A: Sam, thank you so much for the question. So we see that, first of all, obviously we have three Twitter results in Q1 and continue to build on that. We've seen that it was the actions we took and we are taking, which is driving the improvements, primarily around the enhanced marketing strategy and what that's doing, not just to leads and consoles, but showing up in revenue as well. All of those actions and the underlying performance metrics that are going into it are working. So the building blocks are there to deliver growth. As far as the expanded procedures are concerned, we continue to be excited about the early progress from the pilot and the learnings we've gained to date around skin removals.

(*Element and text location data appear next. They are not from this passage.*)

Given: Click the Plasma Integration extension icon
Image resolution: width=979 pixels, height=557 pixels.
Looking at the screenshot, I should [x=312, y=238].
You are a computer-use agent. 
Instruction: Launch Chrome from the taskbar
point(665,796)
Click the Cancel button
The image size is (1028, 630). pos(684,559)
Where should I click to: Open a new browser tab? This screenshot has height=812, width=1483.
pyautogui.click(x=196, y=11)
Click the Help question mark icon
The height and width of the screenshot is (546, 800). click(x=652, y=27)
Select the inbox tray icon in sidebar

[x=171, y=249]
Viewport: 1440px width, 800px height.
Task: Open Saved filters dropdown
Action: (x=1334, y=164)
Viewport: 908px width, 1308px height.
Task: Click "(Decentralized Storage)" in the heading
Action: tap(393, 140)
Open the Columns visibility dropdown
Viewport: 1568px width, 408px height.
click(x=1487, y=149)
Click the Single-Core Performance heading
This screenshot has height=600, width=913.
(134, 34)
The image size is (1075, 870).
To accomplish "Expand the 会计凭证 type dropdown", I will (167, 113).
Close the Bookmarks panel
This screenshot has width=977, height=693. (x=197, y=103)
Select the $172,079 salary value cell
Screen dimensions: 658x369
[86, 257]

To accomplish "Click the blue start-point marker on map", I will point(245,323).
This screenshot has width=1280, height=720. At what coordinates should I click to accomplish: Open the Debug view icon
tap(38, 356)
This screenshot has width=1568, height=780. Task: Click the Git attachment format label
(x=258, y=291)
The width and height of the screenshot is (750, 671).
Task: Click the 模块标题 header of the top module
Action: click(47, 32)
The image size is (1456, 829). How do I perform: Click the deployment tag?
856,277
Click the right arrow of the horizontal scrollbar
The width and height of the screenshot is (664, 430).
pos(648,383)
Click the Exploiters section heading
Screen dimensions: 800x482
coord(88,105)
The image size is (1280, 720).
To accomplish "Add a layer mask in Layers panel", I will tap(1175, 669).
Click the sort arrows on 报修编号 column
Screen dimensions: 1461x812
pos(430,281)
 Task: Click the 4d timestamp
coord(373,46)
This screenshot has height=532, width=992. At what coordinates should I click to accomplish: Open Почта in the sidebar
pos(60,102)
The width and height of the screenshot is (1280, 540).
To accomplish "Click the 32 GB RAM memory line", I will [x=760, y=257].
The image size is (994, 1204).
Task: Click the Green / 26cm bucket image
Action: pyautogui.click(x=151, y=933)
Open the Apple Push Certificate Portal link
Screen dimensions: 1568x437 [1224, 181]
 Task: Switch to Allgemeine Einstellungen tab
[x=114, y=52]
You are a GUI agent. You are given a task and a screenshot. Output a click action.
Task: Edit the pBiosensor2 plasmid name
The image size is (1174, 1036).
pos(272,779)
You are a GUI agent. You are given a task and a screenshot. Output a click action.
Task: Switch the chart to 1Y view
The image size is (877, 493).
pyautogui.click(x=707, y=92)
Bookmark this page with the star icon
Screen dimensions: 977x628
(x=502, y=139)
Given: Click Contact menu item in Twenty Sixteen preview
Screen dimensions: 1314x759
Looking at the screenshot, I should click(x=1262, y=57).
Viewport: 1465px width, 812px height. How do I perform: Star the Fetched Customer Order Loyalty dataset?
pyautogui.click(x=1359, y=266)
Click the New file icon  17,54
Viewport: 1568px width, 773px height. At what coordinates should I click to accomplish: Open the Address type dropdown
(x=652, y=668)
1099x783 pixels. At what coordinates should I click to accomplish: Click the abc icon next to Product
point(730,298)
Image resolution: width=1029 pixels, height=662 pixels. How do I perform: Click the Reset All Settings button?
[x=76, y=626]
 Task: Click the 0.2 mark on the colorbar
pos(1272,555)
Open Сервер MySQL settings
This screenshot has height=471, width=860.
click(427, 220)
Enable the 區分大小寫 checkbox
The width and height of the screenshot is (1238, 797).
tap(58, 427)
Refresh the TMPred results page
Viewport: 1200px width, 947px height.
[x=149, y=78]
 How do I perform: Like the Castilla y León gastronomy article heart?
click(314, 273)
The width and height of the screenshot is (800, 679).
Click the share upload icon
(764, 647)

They're still in pilot phase and being rolled out across centers, so they've not been a meaningful incremental contributor yet to what we are doing. The consumer environment is still... I'd say challenging, especially for considered purchases. So in summary, the improvement we are seeing, we are able to tie back directly to the enhancements to sales and marketing and all of the foundational work we did in 2025. And we have more upside, particularly as we go through the year, particularly as we see the new procedures expand and go from there.
Q: Maybe just a quick follow-up on the balance sheet now strengthened. Do you look at maybe the opportunity to look at opening de novo centers again later this year? Is that still maybe a 2027 dynamic? I guess, how should we be thinking about reinvesting back into opening new centers again?
A: Hi, Sam. This is Michael. Yeah, I mean, as of right now, our plan doesn't contemplate any Denevas in 2026. You know, however, we do continue to be excited about the long-term center opportunity, and we'll open Denevas at the appropriate time. In the short term, as Yogi kind of mentioned, we're still, you know, really focused on improving our same center sales growth. You know, it's our number one priority, and Q1 is a big step in that, right, with the positive comp growth. But right now that's our short-term focus. But certainly DeNovo is an opportunity for us, but nothing contemplated in the year.